Wanderer auf Berggipfel

Bildlegende: Diese etwas spezielleren Tipps sollen motivieren, ab und an die Stube zu verlassen. Colourbox

Wandern ist nicht für jedermann. Als Kind gab es für viele nichts Schlimmeres, als am Sonntag von den Eltern auf die immer selben Hügel gezerrt zu werden. Während dem ewiglangen Aussichtgeniessen war das Mistkratzerli, das man mit dem kleinen Brüderchen teilen musste, noch das Tages-Highlight. Die Jahre vergingen und plötzlich wurden die einen selbst von der Wanderlust gepackt – nun teilen sie diese halbfreiwilligen Lebenserfahrungen mit ihren Sprösslingen. Andere packt es nie – die sogenannten Wandermuffel. Für diese Leute sind folgende 10 Gründe ein Motivationsversuch.

  1. Das Bergpanorama hat ein breiteres Format als ein Widescreen-Fernseher, besseren Ton als Dolby-Surround und ist erst noch 3D & Full-HD.
  2. Nach zwölf neuen E-Mails, 14 SMS und mehr Whatsapp-Benachrichtigungen als Sterne am Himmel, ist es Zeit zu sagen: «Die kommunikative Reizüberflutung kann mich mal, ich such mir einen Ort ohne Empfang, hoch oben in den Bergen.»
  3. Die neue Spiegelreflexkamera kann endlich getestet werden.
  4. Wenn die Eltern und Grosseltern an der nächsten Familienfeier stundenlang von ihren Wanderdestinationen erzählen, besteht wenigstens die kleine Chance, sagen zu können «Ha, da war ich auch kürzlich.» Wenn man Glück hat, bringt einem dies Sympathiepunkte ein und damit mehr Weihnachtsgeld, wenn man Pech hat, werden es Wanderschuhe.
  5. Die Wanderschuhe, die man zu Weihnachten bekommen hat, sollten gebraucht aussehen, wenn das Grosi nächstes Mal zu Besuch kommt.

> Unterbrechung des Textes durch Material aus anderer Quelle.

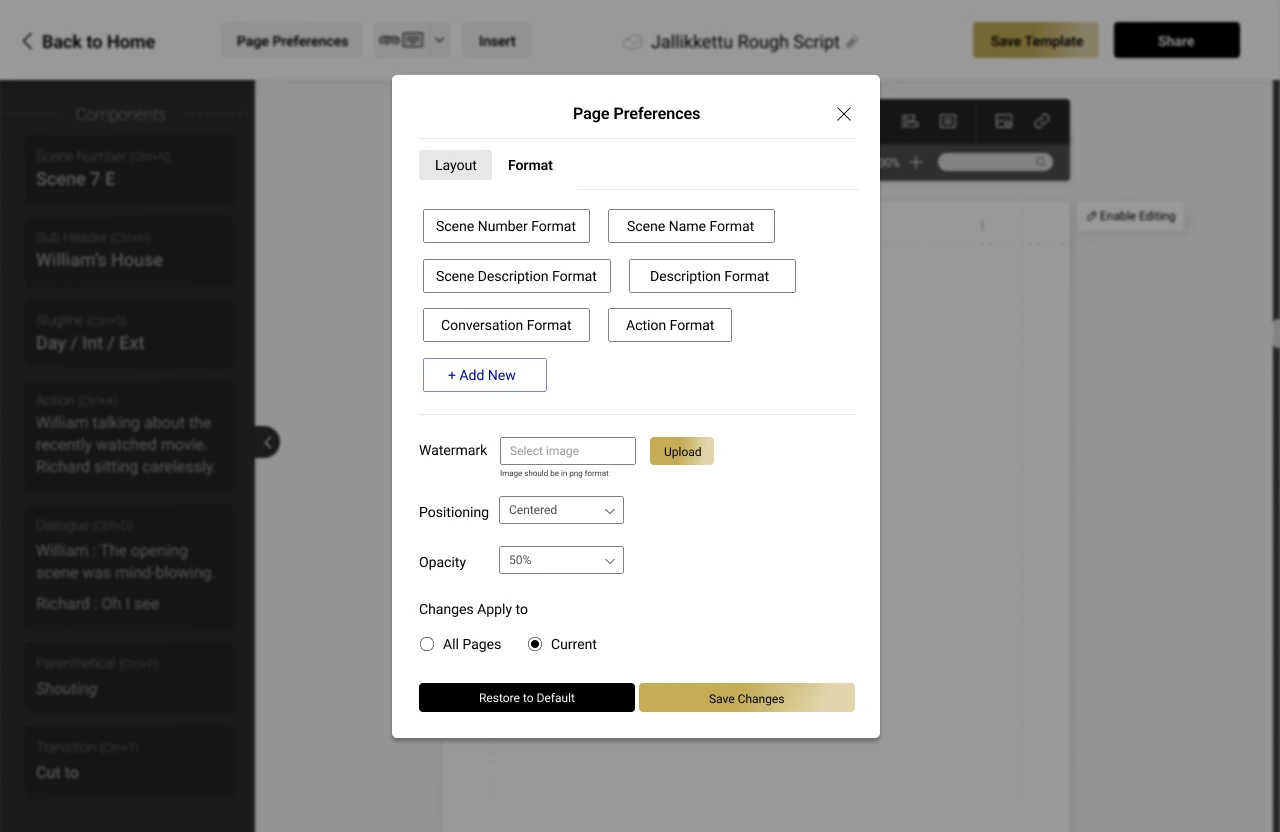The height and width of the screenshot is (832, 1280).
Task: Open the Opacity dropdown showing 50%
Action: [x=561, y=560]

  6. Abwechslung zum Pendlerstress in der Stadt – bei keiner Bergbahn hört man die Durchsage «Wegen einer Stellwerkstörung verzögert sich die Weiterfahrt um einige Minuten – wir bitten um Ihr Verständnis».

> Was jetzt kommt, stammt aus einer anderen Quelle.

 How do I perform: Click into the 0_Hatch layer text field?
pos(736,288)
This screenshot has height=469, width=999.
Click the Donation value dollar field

  7. Ein Wandertag ist Fitnessstudio und Solarium in einem.
  8. Zum Schluss darf man sich am Gipfelbuch kreativ austoben. Der Aufstieg dauert schliesslich lange genug, um sich was besonders Originelles auszudenken.
  9. Steuererklärung, Hausaufgaben, Ämtliplan – alle Dinge die man noch machen wollte, nur nicht jetzt, lassen sich kaum schöner aufschieben. Wandern ist eine gesunde Art und Weise der Arbeitsverdrängung.
  10. Irgendwie ist es doch auch schön, all die Marschier-Liedchen von den Schulausflügen damals wieder zu trällern. «Uuuun kilomètre à pied…vorwärts, ruckwärts, siitwärts, zämme.»